The people who read Famitsu are not brainwashed by the contents of the magazine. They take it in, shrug some of it off, and form their own opinions on the fly. Whether they're enlightened about the finer points of its making or not, they are always suspicious of the fact that they can think for themselves. It's a free country, and a free world, et cetera.

In the US, gaming journalism has been struggling for respectability, trying their hardest to be taken seriously by the rest of the country. They do everything they can do not be seen as biased, they try to be objective and sometimes even antagonistic in their reviews and interviews.

There is, however, an exception

Play Magazine

Yesterday evening I forgot my PSP at the office and had finished earlier that morning, the book that I had brought along to read (Timothy Zahn's Star Wars: Allegiance), so i swung into the magazine store and saw a copy of the latest Issue of Play. I haven't read Play in a long time (at least a year) so i figured why not? Then I started flipping though. The first thing that caught my eye was the glut of below-average games getting high marks... and for very odd reasons. Like Star Wars: Lethal Alliance (61 metascore) got a 7.5, citing "a female lead" as the first entry in the "pros" section. Even the interviews... hell, especially the interviews were heavily layered in PR-style fluff. The questions were always phrased like "This game is absolutely amazing, how did you cram this much Amazing onto a single disk?" It almost felt like i was reading an infomercial. I felt embarrassed for the interviewer. But then it clicked.

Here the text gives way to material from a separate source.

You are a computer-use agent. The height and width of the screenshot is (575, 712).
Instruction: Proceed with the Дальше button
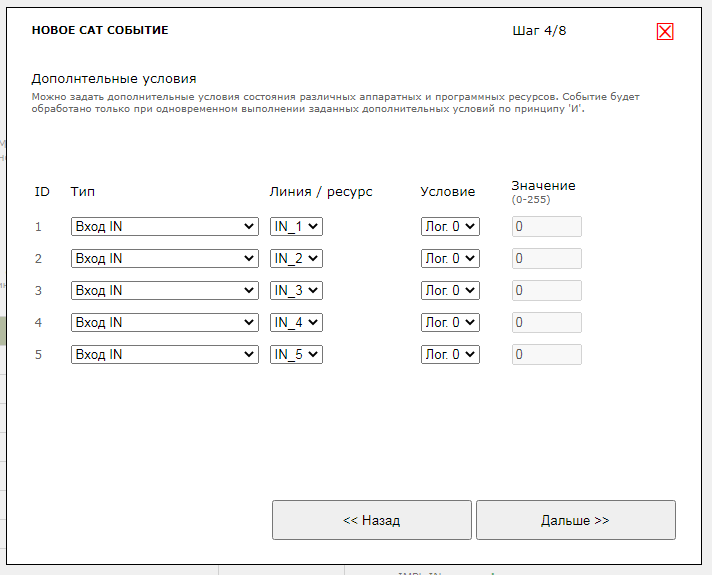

They were trying to pull a Famitsu.

It was very much like that wonderful moment when you realize that the shitty movie you are watching is actually going for pure camp; and so you begin to have fun with it. Suddenly i felt free to enjoy the bright, colorful pages filled with ridiculous hype and overblown scores unhindered by the limitations of "journalistic integrity." I must confess, once I released Play from such conventions, I had the first American gaming mag experience that brought back fond memories of Famitsu.